American Scientist and Athlete

David H. Abramson (born February 1944), is a clinician scientist, ophthalmic surgeon, competitive swimmer, and lecturer who has published over 700 peer-reviewed articles in ophthalmology, with a focus on ophthalmic oncology. Abramson was the first chief of the ophthalmic oncology service at Memorial Sloan Kettering Cancer Center, where he is a tenured professor in surgery, pediatrics, and radiation oncology. He is also a professor at Weill Cornell Medicine, where he was the youngest full professor ever appointed in ophthalmology. He pioneered intra-arterial chemotherapy, which cures cancer whilst saving the eye from enucleation, in 2006. He is the recipient of many awards, including the Stallard Medal from the International Society for Oncular Oncology, the Lifetime Achievement Award from the American Academy of Ophthalmology, the Weisenfeld Award from the Association for Research In Vision and Ophthalmology, and the Franceshcetti Medal from the International Society of Genetic Eye Disease in Switzerland.

In addition to his academic pursuits, Abramson was a triple gold medal winner in swimming at the Maccabiah Games in Israel in 1961, set four NCAA records during his time as the Captain of the Harvard University swim team, and was an Olympic alternate in 1960 for the 800 meter relay team. He has been inducted into three halls of fame: the Retina Hall of Fame, the Harvard Varsity Club Hall of Fame, and the Brooklyn Technical High School Hall of Fame.

== Early life ==
Abramson was born in New York, New York. His father, Jack Abramson, was President of a garment company, the Diamond Tea Gown Company, and served on the board of the U.S. Olympic Committee; his mother, Ruth Abramson, was the executive designer for the company and was inducted into the New York University Athletics Hall of Fame for four sports — basketball, field hockey, tennis, and swimming.

== Education ==
In 1961, Abramson graduated from Brooklyn Technical High School where he received the All-Tech Medal.

From there, he went on to Harvard University, where he graduated with an A.B. in Biology in 1965. While he was there, he served as Captain of the Freshman and the Varsity Men's Swimming Teams, where he was a four-time All-American and went undefeated in collegiate competition. He was also a member of the Fly Club and the Hasty Pudding Club while an undergraduate. Upon graduation, he was elected First Marshal of the Class of 1965, a position in which he still serves.

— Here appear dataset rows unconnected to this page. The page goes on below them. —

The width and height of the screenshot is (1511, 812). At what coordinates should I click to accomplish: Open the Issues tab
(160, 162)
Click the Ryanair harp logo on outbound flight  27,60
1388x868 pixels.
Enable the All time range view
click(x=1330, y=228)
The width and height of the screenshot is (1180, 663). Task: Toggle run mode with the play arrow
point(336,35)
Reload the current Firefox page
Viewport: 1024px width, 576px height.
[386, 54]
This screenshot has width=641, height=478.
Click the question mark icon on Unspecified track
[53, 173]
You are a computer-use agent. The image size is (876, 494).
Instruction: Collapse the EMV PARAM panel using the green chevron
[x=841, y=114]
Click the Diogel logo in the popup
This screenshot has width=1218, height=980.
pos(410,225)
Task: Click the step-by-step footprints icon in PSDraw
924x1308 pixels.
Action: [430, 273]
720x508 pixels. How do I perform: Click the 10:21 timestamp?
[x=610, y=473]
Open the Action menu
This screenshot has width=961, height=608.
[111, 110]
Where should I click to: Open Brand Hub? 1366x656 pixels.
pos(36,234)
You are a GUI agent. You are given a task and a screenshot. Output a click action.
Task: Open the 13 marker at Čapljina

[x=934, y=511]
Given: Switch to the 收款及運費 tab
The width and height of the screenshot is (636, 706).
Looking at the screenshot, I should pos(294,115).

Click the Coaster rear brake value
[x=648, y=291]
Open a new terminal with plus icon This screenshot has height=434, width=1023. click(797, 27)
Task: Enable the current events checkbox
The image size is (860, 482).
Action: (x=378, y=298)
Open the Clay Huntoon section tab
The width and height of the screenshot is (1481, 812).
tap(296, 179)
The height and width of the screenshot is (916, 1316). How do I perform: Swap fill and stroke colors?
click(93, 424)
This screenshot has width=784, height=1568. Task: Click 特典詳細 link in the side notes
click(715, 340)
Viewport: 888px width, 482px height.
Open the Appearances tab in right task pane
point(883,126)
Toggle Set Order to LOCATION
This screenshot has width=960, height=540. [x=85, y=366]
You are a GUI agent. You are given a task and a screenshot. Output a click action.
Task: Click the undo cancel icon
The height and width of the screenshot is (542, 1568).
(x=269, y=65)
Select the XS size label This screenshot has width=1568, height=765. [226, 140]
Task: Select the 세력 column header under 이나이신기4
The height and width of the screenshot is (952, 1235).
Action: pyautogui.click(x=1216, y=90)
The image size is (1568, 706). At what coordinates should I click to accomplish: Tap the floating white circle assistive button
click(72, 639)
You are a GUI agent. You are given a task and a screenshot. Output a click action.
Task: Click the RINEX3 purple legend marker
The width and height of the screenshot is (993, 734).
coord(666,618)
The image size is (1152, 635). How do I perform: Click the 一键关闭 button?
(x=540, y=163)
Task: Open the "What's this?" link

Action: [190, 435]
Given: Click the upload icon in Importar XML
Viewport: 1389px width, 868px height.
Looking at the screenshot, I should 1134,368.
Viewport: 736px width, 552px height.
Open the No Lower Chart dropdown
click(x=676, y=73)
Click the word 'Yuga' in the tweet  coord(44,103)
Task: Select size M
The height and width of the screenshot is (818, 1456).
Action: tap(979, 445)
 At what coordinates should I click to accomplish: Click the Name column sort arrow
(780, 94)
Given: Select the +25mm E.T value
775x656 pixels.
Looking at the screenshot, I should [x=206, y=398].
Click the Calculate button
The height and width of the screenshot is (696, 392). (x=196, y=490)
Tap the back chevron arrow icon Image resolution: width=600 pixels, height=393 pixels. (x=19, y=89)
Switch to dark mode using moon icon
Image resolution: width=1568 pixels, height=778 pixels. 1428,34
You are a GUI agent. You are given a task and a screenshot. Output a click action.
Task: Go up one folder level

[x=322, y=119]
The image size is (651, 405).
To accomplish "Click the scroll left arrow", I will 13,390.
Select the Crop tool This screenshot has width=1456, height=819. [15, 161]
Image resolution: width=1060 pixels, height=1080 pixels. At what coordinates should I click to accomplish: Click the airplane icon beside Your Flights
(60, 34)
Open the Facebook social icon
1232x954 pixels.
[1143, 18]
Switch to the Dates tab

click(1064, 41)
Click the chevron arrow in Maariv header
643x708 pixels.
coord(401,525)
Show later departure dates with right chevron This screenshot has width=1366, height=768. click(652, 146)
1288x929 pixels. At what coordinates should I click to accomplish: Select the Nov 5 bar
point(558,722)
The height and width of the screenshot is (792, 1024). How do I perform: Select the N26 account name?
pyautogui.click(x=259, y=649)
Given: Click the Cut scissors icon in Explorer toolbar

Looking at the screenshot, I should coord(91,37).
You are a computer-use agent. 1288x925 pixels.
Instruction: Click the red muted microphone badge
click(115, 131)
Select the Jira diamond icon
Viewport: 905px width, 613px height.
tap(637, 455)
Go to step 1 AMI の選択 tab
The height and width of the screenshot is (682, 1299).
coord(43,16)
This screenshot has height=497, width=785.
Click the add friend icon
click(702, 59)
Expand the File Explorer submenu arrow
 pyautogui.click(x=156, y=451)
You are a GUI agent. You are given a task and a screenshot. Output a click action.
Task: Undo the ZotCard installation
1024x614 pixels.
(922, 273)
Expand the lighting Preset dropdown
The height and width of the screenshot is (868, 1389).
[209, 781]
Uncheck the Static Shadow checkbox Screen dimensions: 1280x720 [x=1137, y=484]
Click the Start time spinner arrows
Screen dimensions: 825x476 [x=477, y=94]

Abramson subsequently enrolled in medical school at the Albert Einstein College of Medicine, and received his M.D. in 1969. He did additional training during residency at the Armed Forces Institute of Pathology in Washington, D.C.

After residency, he received a Heed Fellowship to study Ophthalmic Oncology at Columbia University.

== Career ==
In 1969, Abramson began his internship in medicine at Lincoln Hospital/Albert Einstein Medical Center. The following year, in 1970, he began a residency in Ophthalmology at the Edward S. Harkness Eye Institute at Columbia Presbyterian Medical Center, where he studied under Dr. Robert Ellsworth.

Upon completion of his residency, he completed a Fellowship in Ophthalmic Oncology at Columbia Presbyterian Medical Center.

Post fellowship, in 1974, Abramson joined the staff at Columbia Presbyterian as an attending physician in Ophthalmology.

In 1979, he moved to New York Hospital/Cornell University Medical Center, where he was appointed clinical professor in Ophthalmology. He was also in private surgical practice at this time.

In 2004, he moved to Memorial Sloan Kettering Cancer Center to start the Ophthalmic Oncology service, and has served as Chief of Ophthalmic Oncology since. He continues to serve as a professor at Cornell University, now Weill-Cornell Medical College.

In 2026, Dr. Abramson was awarded with the highest prize in ophthalmic research, the Helen Keller Vision Research Award. With this award, he was named a Helen Keller laureate.